■ What to work on:
Across the lines of the records below, how many have the string "computer" in them? Answer with the number alone.

■ Stored data:
"""

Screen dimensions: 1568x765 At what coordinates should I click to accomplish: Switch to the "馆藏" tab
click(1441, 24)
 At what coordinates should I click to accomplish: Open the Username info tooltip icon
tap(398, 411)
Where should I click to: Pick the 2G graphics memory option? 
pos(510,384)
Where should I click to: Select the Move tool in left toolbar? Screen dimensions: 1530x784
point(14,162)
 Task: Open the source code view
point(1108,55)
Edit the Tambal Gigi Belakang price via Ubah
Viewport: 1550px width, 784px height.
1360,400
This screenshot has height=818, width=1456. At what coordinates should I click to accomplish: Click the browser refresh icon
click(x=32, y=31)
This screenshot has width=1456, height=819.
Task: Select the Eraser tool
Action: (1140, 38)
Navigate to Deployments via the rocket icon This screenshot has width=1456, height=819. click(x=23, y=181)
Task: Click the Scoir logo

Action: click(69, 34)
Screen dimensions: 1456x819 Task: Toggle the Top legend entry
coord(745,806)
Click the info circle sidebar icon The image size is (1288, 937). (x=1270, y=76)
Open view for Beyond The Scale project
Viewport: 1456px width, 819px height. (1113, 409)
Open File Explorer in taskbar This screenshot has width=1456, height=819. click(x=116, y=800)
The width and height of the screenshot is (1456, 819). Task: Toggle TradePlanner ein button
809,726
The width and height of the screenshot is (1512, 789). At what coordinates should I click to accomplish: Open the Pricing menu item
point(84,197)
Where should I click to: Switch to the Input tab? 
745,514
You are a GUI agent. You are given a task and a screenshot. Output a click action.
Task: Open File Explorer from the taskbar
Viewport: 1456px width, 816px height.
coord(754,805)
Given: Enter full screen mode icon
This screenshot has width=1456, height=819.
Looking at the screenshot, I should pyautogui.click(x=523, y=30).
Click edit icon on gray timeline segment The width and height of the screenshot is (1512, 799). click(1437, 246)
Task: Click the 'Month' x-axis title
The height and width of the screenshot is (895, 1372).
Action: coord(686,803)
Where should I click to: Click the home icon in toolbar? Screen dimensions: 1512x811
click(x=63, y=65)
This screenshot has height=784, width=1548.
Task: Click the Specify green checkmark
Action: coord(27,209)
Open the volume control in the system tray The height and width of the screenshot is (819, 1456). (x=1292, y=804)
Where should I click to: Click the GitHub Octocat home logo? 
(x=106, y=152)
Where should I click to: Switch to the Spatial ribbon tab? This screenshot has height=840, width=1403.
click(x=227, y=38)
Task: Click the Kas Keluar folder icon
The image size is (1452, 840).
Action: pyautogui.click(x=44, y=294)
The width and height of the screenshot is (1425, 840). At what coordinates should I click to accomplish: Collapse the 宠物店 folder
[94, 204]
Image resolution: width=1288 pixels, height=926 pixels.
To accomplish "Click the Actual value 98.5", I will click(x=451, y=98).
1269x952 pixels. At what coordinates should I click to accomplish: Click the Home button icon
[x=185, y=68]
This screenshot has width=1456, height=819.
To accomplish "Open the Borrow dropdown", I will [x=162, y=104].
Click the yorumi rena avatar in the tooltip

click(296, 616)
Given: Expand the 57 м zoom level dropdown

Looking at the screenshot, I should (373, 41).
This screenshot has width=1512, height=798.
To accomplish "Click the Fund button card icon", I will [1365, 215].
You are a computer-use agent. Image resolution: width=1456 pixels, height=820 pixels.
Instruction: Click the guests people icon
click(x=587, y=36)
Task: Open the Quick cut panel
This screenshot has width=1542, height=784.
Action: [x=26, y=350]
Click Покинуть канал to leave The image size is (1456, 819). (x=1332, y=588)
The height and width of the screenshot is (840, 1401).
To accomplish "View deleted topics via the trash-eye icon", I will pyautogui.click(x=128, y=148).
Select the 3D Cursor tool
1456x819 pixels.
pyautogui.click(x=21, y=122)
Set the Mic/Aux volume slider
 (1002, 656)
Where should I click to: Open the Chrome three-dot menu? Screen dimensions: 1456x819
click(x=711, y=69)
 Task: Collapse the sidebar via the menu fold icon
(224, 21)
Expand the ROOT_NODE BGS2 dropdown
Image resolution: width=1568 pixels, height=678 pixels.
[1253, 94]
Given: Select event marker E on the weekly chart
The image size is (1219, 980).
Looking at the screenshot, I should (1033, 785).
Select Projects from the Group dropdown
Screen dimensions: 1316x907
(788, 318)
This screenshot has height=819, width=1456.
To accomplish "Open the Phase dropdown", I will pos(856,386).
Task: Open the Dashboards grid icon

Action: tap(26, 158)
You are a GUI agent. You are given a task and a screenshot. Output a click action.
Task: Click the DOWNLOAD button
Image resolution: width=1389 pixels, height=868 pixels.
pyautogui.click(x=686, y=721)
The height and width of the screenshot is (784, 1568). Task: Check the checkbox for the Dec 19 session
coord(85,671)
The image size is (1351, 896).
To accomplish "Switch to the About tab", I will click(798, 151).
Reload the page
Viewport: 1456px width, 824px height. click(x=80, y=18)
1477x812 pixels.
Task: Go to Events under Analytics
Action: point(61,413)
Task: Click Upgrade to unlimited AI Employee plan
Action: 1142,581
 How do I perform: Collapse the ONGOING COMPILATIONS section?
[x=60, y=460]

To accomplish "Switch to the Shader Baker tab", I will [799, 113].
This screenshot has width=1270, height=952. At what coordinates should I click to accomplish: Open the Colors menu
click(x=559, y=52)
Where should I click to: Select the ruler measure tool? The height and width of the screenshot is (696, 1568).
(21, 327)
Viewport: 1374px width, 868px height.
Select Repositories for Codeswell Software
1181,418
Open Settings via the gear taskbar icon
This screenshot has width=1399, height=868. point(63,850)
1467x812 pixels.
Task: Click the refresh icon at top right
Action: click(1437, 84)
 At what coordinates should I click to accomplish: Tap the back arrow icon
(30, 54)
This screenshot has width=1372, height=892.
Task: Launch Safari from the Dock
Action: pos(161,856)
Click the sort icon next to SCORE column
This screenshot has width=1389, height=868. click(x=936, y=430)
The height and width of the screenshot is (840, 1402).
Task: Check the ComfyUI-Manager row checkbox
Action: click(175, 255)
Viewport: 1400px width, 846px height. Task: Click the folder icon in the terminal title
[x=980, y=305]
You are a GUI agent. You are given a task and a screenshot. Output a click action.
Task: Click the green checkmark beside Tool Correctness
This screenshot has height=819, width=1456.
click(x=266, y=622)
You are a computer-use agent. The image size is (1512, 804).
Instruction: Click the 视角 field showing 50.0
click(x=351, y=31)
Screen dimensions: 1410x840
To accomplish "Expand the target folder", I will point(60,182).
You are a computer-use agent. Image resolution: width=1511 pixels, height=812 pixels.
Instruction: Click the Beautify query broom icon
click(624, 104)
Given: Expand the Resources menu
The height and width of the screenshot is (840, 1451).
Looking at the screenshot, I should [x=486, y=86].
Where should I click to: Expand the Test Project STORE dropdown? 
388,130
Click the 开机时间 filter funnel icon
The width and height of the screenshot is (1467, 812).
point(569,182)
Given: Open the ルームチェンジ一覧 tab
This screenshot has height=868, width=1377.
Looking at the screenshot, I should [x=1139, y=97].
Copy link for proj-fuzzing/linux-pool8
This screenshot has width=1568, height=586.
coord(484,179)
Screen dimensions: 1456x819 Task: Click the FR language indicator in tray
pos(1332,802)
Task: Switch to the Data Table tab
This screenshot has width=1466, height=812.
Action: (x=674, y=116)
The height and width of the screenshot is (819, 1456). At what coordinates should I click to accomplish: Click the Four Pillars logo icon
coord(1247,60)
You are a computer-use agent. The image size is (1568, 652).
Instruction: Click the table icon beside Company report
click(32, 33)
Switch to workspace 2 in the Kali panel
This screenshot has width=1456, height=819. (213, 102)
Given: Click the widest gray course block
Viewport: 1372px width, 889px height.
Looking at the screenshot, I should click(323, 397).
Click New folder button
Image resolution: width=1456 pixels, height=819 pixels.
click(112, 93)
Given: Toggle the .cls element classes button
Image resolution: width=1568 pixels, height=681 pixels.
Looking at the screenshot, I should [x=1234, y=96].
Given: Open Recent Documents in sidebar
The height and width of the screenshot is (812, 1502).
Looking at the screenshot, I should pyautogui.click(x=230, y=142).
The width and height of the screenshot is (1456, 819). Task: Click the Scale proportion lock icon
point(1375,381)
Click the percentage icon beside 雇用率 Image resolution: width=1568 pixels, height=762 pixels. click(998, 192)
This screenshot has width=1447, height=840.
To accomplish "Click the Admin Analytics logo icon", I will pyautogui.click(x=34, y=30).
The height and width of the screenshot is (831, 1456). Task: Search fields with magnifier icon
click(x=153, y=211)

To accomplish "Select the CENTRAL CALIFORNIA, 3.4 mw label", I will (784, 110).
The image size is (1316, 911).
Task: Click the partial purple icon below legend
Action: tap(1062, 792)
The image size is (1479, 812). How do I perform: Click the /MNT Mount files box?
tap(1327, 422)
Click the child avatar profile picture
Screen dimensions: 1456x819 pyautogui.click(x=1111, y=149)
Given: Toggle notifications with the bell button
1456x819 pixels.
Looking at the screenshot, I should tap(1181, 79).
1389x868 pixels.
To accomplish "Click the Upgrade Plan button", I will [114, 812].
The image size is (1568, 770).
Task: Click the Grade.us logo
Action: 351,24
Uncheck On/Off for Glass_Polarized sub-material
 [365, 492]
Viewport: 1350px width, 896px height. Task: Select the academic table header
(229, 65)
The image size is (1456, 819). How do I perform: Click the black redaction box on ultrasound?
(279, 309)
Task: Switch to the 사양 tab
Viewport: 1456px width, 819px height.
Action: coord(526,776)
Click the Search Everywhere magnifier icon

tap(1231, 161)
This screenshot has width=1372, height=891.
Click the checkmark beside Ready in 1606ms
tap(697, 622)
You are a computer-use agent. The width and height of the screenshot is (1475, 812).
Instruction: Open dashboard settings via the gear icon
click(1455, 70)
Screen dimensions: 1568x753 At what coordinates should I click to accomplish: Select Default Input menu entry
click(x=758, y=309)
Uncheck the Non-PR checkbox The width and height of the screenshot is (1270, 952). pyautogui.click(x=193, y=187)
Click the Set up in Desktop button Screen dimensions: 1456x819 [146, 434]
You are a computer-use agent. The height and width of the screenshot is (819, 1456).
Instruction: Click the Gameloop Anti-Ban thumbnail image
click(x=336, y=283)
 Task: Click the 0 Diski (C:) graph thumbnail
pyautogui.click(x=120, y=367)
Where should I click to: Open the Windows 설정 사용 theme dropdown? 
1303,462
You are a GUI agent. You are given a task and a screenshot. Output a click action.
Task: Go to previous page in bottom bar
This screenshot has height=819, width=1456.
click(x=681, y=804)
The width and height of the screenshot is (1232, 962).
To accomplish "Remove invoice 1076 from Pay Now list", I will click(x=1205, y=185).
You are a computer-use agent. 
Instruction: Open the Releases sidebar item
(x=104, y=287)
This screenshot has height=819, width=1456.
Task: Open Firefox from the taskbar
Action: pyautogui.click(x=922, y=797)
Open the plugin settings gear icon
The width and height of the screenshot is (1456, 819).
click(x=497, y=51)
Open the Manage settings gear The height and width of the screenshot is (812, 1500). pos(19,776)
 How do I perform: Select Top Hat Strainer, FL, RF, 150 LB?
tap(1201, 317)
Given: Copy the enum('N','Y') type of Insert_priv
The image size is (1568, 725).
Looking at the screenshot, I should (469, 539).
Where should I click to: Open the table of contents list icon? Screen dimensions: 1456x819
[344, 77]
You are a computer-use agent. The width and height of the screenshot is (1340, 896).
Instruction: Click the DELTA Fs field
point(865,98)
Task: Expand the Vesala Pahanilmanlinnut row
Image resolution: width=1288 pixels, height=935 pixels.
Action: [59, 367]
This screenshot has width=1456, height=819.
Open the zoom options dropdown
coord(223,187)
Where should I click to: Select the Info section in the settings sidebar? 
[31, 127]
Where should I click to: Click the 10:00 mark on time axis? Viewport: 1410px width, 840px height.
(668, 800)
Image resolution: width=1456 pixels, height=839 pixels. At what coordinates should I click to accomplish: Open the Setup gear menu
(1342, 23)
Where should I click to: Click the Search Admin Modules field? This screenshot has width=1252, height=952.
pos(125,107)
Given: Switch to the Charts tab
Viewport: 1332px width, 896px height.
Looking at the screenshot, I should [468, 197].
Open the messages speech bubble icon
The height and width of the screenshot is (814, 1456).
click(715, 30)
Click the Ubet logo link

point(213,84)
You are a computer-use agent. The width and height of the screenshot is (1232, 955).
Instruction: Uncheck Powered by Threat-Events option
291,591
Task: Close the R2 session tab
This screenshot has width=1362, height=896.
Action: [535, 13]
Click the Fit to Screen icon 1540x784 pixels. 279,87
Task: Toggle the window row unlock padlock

"""

■ Solved exercise:
9